- Direction 1: In the knot-tying page, how old was Des Pawson when his uncle gave him a scouting book with knots in it?
======== Page ========
Des Pawson does knots.
He does all sorts of knots. In fact, there can’t be many knots he does not know. And ropework; he does sailors’ ropework in particular, which is where knotting is and, more particularly, was the key to plain sailing and survival.
It’s partly down to his uncle.
Des Pawson said: “When I was seven, an uncle gave me a scouting book with knots in it, and these knots interested me, and I was able to tie them and I was hooked. I was in the Scouts right through to 21, and ropework was my interest. I would charge to make a Turk’s head woggle for other cubs, which meant I valued my skill from an early age, and that’s really how I’ve been able to make a living.”
He has indeed made a business out of it. You can’t sell a knot, but you can sell their stories and things made out of them.
======== Supplied data ========
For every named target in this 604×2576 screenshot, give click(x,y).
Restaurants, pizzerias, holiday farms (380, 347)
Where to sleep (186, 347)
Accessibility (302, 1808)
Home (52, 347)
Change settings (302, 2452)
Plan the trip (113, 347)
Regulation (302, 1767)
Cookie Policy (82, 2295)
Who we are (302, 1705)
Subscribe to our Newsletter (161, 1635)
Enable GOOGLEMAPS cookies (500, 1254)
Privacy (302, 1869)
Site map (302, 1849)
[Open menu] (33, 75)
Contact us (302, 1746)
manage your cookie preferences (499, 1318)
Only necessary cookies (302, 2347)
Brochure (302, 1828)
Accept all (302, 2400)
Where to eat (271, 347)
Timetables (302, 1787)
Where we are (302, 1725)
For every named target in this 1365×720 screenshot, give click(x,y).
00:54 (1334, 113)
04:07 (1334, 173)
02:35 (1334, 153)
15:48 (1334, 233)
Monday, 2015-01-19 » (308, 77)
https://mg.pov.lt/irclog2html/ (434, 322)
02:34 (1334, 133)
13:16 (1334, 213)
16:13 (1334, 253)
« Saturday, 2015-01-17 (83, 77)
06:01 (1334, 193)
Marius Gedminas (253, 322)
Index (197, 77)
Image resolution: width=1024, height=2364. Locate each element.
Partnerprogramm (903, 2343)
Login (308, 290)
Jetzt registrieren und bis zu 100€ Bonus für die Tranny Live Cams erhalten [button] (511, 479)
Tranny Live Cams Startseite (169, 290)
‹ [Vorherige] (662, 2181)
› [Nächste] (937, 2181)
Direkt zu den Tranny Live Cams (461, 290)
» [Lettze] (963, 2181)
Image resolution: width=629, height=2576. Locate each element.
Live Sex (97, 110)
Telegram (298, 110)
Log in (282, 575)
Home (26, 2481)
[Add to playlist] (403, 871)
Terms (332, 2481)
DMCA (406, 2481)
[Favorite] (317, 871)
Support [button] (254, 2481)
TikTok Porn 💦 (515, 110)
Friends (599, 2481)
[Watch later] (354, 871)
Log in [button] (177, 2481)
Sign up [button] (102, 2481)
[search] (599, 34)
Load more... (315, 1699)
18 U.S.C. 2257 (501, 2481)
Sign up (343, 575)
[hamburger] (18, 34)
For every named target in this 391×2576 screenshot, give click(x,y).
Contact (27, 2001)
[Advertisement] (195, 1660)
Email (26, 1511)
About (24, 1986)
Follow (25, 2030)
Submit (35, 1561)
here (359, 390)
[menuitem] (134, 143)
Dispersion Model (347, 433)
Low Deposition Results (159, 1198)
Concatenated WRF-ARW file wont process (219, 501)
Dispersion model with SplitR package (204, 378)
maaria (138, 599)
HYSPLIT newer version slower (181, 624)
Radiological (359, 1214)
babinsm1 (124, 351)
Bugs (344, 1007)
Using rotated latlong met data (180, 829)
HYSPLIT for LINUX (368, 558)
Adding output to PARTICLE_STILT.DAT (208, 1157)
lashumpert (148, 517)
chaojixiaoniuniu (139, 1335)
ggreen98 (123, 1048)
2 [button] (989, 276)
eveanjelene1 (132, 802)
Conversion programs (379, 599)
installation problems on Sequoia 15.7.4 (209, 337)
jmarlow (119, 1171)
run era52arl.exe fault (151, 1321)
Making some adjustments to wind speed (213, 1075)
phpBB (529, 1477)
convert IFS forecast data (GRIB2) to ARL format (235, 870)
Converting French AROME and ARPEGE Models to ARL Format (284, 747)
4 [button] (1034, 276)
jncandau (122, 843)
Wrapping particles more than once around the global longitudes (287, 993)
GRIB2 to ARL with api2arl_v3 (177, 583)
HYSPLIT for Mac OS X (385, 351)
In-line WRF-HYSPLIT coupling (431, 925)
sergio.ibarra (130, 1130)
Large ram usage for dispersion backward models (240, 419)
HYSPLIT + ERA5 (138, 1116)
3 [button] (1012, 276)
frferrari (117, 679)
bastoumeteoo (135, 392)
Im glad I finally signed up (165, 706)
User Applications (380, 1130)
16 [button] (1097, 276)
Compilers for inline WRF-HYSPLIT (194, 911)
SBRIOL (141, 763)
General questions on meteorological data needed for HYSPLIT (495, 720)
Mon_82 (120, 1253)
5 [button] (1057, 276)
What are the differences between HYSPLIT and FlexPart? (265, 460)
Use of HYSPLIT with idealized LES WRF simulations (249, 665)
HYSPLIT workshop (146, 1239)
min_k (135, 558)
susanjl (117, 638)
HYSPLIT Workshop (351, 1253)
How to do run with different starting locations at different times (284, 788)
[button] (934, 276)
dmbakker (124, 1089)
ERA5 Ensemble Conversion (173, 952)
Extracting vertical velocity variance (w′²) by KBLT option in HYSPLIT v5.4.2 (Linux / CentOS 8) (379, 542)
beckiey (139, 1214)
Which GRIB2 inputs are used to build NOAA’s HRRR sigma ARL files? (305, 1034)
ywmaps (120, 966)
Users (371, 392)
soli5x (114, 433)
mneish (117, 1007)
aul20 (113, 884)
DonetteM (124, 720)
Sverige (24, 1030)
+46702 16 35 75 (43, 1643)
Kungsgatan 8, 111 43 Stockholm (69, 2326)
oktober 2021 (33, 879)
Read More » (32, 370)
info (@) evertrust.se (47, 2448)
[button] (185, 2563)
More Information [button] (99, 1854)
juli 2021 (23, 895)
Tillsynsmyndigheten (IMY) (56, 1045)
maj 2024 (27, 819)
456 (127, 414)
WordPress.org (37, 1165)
========
- Direction 2: Please repeat the stretch of rows from the one containing "[Advertisement] (195, 1660)" through the one containing "Bugs (344, 1007)", renaming "Radiological" to "Nuclear" and leaving everything else as it is.

- Finished answer 1: Seven

- Finished answer 2:
[Advertisement] (195, 1660)
Email (26, 1511)
About (24, 1986)
Follow (25, 2030)
Submit (35, 1561)
here (359, 390)
[menuitem] (134, 143)
Dispersion Model (347, 433)
Low Deposition Results (159, 1198)
Concatenated WRF-ARW file wont process (219, 501)
Dispersion model with SplitR package (204, 378)
maaria (138, 599)
HYSPLIT newer version slower (181, 624)
Nuclear (359, 1214)
babinsm1 (124, 351)
Bugs (344, 1007)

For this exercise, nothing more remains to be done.